A couple notes about the above code. First, you’ll notice that the f_x and f_b matrices are both calculated at the same time. That’s pretty slick! And that calculation for f_xu is just a straight implementation of the matrix form of gradient approximation, where I’ve arranged things so that f_x is in the top part and f_u is in the lower part.

The second thing is that the perturbation vector delta_k is generated from a Bernoulli distribution. The reason behind this is that we want to have a bunch of different samples that pretty reasonably spread the state space and move all the parameters independently. Making each perturbation some distance times -1 or 1 is an easy way to achieve this.

Thirdly, there’s the num_iters variable. This is a very important variable, as it dictates how many random samples of our system we take before we estimate the gradient. I’ve found that to get this to work for both the 2-link arm and the more complex 3-link arm, it needs to be at least 20. Or else things explode and die horribly. Just…horribly.

OK let’s look at the results:

The first thing to notice is that I’ve finally discovered the Seaborn plotting package. The second is that SPSA does as well as FDSA.

You may ask: Is there any difference? Well, if we time these functions, on my lil’ laptop, for the 2-link arm it takes SPSA approximately 2.0ms, but it takes FDSA only 0.8ms. So for the same performance the SPSA is taking almost 3 times as long to run. Why? This boils down to how many times the system dynamics need to be sampled by each algorithm to get a good approximation of the gradient. For a 2-link arm, FDSA has 6 parameters ($\textbf{q}, \dot{\textbf{q}},$ and $\textbf{u}$) that it needs to sample twice (we’re doing central differencing), for a total of 12 samples. And as I mentioned above, the SPSA algorithm needs 20 samples to be stable.

For the 3-link arm, SPSA took about 3.1ms on average and FDSA (which must now perform 18 samples of the dynamics) still only 2.1ms. So number of samples isn’t the only cause of time difference between these two algorithms. SPSA needs to perform that a few more matrix operations, including a matrix inverse, which is expensive, while FDSA can calculate the gradient of each parameter individually, which is much less expensive.

OK so SPSA not really impressive here. BUT! As I discovered, there are other means of employing SPSA.

SHORT TASK A: In the rows, copy out the lines starting at the one that contains "Given: Click the play" and ending at the one that contains "I will pos(68,15).", with both of those lines included.

ENTRIES SUPPLIED:
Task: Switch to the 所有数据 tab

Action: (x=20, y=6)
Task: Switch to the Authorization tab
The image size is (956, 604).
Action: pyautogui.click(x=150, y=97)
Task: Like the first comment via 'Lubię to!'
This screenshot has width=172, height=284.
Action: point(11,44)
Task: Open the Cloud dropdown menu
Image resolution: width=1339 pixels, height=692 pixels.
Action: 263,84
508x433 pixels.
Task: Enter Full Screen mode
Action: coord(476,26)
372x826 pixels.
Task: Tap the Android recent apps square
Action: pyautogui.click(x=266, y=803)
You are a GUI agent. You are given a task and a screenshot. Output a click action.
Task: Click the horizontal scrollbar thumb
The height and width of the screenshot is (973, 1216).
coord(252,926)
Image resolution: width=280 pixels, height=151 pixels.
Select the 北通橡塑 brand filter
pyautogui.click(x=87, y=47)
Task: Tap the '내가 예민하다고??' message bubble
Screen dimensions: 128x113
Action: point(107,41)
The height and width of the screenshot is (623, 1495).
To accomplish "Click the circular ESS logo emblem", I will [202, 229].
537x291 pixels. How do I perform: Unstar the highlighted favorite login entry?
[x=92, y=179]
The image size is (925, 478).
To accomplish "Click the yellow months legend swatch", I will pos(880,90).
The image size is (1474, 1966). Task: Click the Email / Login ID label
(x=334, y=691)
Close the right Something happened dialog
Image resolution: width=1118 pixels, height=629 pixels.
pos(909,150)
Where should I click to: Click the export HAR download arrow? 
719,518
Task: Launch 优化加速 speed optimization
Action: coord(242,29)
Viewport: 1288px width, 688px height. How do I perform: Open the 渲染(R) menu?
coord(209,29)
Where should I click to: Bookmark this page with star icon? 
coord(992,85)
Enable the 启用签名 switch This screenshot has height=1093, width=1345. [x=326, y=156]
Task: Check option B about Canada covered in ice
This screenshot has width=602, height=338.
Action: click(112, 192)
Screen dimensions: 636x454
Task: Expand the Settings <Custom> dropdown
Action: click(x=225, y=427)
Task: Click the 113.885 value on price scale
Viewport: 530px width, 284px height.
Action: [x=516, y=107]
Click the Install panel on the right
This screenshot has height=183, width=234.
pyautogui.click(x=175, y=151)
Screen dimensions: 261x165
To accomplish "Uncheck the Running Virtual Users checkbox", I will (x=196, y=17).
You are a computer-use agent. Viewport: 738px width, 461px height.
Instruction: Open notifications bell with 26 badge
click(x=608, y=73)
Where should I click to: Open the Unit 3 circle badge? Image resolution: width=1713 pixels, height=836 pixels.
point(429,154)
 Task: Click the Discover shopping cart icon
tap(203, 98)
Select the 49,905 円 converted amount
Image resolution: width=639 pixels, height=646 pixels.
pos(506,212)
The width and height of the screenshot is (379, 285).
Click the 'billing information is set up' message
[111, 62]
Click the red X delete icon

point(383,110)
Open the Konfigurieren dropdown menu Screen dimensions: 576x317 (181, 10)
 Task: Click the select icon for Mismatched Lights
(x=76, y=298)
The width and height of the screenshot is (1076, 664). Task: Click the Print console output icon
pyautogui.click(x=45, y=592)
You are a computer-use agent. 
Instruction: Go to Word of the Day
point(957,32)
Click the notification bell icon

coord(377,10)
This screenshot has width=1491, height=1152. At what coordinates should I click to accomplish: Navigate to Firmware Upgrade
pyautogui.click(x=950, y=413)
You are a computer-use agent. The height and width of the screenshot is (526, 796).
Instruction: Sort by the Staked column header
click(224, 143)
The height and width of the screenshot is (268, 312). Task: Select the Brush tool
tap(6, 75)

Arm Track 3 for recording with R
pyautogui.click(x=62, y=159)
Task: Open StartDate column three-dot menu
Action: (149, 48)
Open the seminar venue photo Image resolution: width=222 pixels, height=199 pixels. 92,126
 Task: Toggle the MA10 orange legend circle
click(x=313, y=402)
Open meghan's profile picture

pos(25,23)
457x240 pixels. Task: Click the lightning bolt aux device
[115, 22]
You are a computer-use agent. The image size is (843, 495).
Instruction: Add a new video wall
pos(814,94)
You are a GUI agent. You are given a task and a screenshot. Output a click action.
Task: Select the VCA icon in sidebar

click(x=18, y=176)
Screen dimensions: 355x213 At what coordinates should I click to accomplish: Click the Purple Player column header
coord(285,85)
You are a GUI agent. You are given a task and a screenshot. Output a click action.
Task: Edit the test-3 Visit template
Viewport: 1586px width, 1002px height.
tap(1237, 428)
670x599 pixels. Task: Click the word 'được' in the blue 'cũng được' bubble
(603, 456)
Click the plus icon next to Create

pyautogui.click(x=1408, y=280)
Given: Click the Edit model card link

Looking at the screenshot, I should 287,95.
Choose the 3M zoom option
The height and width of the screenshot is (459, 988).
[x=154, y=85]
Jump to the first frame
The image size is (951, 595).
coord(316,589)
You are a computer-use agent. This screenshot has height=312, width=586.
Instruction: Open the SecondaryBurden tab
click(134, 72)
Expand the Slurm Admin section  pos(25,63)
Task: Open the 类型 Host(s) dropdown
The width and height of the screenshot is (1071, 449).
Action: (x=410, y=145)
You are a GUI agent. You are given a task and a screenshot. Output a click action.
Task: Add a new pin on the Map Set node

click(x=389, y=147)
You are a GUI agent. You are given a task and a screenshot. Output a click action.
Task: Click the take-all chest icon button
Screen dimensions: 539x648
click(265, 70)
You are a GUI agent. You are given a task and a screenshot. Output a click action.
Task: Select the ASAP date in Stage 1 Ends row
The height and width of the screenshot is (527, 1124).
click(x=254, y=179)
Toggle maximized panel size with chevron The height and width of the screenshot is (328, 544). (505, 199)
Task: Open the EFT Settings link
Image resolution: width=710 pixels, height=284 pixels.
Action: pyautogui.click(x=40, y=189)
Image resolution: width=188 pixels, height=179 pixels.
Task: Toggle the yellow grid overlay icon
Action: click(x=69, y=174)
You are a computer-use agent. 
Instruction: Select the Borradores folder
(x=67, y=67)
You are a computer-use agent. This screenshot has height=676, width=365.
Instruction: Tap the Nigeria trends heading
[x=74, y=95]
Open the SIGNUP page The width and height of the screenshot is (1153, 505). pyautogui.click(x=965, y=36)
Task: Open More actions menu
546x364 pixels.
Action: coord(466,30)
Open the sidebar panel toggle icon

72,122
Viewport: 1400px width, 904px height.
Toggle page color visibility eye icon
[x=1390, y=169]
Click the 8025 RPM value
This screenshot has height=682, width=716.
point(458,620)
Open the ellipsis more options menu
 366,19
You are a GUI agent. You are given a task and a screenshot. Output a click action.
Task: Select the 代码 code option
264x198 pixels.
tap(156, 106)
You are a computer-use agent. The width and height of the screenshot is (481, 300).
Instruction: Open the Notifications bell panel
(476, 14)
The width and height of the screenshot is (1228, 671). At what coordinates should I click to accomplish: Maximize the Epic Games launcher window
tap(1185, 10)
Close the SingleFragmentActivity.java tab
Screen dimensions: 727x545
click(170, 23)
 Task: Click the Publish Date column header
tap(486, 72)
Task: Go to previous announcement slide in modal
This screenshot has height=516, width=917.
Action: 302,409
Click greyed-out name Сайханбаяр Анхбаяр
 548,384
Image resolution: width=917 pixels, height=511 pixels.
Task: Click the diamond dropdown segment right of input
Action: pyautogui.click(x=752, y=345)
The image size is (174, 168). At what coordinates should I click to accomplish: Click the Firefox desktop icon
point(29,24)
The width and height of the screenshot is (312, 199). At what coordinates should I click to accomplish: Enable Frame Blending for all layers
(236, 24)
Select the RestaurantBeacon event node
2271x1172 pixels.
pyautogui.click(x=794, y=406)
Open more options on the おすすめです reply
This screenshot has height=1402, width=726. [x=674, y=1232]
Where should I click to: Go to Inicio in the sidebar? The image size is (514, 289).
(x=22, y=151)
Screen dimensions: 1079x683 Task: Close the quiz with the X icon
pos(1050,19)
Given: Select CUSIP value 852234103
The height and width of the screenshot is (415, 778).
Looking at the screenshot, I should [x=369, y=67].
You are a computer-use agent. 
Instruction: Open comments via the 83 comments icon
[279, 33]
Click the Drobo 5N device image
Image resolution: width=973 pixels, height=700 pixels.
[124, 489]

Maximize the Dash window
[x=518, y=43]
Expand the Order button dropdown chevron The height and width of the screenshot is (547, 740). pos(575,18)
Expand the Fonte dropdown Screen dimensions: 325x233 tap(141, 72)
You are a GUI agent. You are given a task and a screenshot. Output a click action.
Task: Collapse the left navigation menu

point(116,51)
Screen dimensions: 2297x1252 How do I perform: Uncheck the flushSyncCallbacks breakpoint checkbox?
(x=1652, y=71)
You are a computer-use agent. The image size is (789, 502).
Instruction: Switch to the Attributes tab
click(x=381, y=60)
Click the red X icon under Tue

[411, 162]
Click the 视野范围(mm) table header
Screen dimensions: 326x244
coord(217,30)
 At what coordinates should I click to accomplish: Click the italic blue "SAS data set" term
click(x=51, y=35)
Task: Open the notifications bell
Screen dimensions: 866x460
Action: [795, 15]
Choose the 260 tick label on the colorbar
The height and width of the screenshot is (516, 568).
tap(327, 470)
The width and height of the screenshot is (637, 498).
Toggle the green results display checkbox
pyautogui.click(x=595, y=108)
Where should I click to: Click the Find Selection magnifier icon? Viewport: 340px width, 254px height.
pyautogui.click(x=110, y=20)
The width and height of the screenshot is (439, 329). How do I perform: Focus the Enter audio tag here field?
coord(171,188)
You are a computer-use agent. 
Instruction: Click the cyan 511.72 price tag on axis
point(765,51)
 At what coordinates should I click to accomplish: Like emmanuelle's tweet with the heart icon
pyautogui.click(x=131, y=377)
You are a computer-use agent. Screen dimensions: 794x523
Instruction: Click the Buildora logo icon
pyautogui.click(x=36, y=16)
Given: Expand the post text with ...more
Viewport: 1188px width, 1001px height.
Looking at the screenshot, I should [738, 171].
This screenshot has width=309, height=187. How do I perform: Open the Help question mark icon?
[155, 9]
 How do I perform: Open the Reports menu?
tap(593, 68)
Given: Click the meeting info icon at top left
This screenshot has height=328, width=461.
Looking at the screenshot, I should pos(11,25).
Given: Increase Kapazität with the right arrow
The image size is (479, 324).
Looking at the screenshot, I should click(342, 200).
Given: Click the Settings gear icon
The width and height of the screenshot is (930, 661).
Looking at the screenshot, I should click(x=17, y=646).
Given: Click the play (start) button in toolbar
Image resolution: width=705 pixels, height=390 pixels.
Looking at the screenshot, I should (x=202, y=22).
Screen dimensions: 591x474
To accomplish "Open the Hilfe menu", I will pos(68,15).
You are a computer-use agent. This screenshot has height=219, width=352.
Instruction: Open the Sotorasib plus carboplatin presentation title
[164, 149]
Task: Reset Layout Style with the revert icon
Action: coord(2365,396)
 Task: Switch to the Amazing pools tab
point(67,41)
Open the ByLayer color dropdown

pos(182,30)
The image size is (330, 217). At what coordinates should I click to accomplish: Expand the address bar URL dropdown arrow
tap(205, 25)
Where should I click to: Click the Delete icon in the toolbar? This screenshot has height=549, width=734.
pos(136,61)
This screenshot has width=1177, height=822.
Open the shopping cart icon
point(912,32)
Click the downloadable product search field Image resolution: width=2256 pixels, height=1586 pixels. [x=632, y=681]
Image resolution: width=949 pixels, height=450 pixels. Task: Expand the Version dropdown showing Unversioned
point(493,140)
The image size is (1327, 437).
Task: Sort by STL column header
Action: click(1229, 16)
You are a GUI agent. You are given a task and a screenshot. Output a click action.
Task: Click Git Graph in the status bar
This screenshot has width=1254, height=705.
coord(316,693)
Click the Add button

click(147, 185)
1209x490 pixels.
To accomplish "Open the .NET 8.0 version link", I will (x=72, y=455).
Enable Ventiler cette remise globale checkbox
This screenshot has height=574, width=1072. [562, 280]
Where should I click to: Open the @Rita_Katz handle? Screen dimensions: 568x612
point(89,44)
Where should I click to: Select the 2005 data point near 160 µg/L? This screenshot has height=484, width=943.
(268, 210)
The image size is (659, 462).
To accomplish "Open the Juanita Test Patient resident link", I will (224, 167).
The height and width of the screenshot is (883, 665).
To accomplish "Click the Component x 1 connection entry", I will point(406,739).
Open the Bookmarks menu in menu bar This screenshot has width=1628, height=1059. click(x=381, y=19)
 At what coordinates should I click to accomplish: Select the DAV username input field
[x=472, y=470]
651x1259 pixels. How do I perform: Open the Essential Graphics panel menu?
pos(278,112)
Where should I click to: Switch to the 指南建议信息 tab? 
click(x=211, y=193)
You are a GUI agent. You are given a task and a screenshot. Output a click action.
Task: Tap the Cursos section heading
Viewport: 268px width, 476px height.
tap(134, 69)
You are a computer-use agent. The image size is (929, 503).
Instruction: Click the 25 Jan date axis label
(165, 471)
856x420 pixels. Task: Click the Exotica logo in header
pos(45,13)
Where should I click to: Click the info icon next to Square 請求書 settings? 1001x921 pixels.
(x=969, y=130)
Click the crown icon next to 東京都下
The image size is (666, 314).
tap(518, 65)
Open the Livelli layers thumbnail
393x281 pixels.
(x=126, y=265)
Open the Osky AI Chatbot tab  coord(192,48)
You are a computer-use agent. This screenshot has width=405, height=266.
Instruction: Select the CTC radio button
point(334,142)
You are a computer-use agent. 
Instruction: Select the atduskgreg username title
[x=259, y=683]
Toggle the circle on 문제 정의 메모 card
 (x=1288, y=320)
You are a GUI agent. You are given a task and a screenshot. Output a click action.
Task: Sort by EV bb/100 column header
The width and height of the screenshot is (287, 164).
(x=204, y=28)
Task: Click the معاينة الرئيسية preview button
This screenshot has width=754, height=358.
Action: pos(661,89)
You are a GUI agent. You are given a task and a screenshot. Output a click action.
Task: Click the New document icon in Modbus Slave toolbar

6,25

SHORT TASK B: Condense the paragraph of the SPSA and FDSA excerpt that begins "You may ask: Is there any difference?" into a short bulleted list that keeps its main facts.

ANSWER A:
Given: Click the play (start) button in toolbar
Image resolution: width=705 pixels, height=390 pixels.
Looking at the screenshot, I should (x=202, y=22).
Screen dimensions: 591x474
To accomplish "Open the Hilfe menu", I will pos(68,15).

ANSWER B:
- Timed on a laptop for the 2-link arm, SPSA takes about 2.0ms and FDSA only 0.8ms, so SPSA is almost 3 times slower for the same performance.
- The difference comes from how many times each algorithm must sample the system dynamics to get a good gradient approximation.
- FDSA samples 6 parameters (q, q-dot and u) twice each for central differencing, which makes 12 samples.
- SPSA needs 20 samples to be stable.